Exercise details: Your task is to find every line of the data that holds the string "agent" and copy it.

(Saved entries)
= = = = = = =
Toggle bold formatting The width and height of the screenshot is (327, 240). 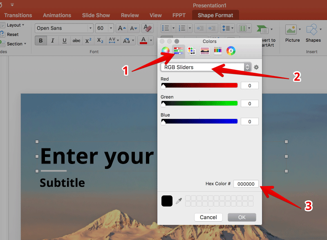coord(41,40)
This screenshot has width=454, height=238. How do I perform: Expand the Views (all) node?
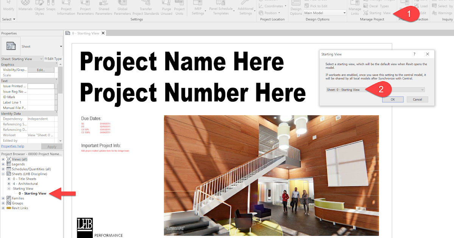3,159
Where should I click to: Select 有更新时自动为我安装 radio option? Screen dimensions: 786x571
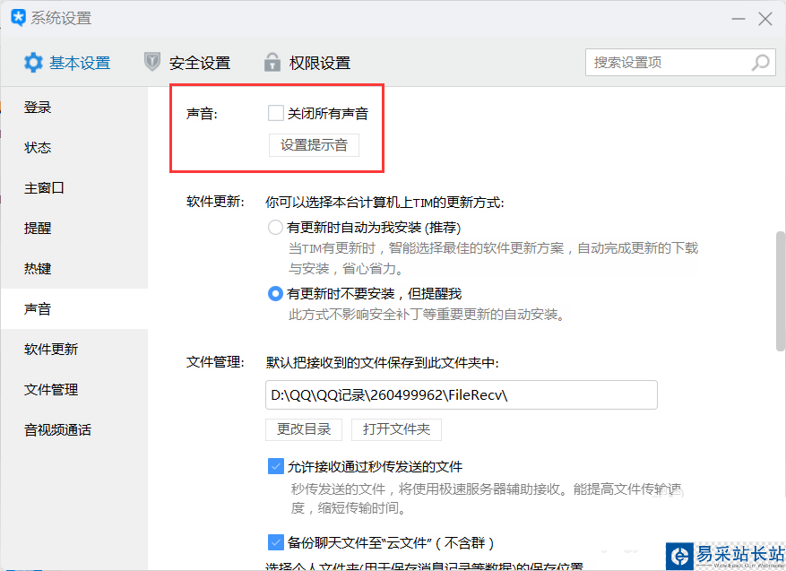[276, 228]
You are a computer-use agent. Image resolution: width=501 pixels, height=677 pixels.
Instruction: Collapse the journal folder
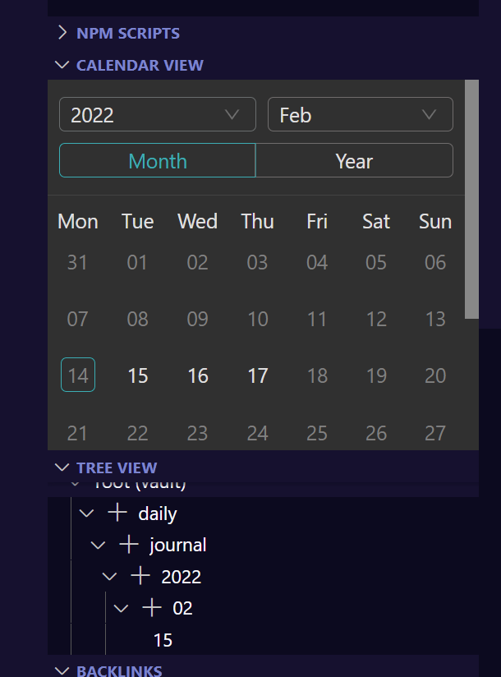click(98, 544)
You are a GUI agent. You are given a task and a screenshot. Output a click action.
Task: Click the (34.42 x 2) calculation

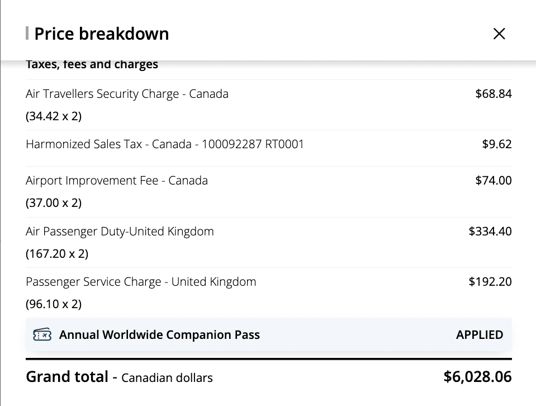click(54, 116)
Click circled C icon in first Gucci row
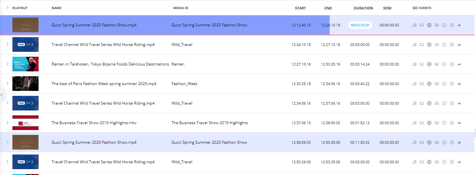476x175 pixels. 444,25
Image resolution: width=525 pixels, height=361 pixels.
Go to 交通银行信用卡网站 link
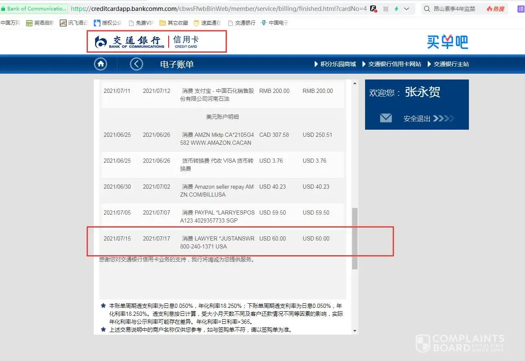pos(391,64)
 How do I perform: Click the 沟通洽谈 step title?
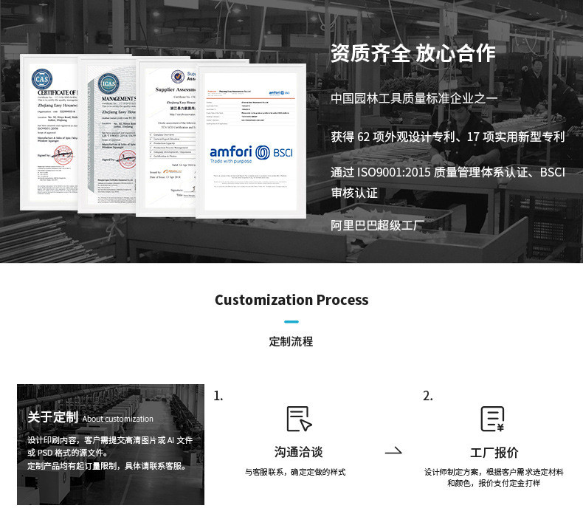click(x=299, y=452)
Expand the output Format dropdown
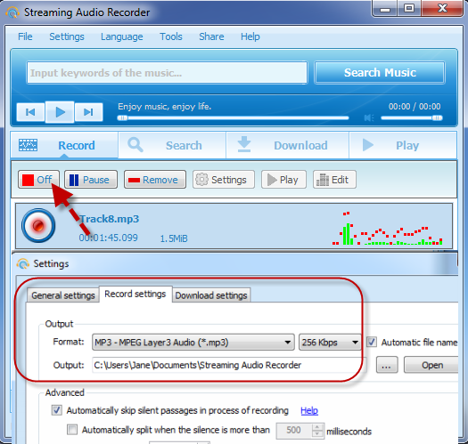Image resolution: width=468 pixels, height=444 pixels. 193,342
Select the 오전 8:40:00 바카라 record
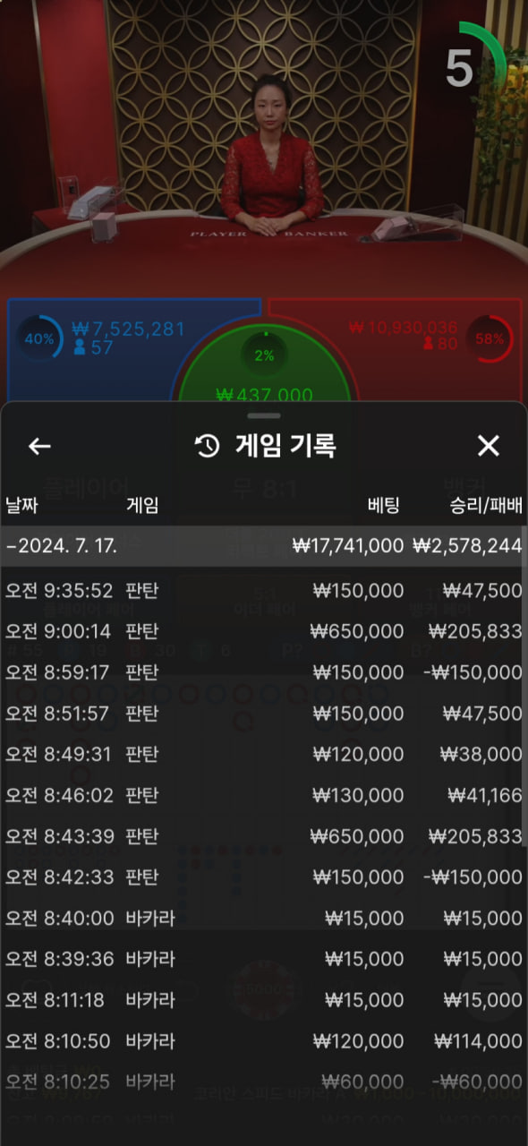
= = = = = = =
Exercise solution:
You are a computer-use agent. Image resolution: width=501 pixels, height=677 pixels.
You are a GUI agent. You are given a task and a screenshot. Output a click action.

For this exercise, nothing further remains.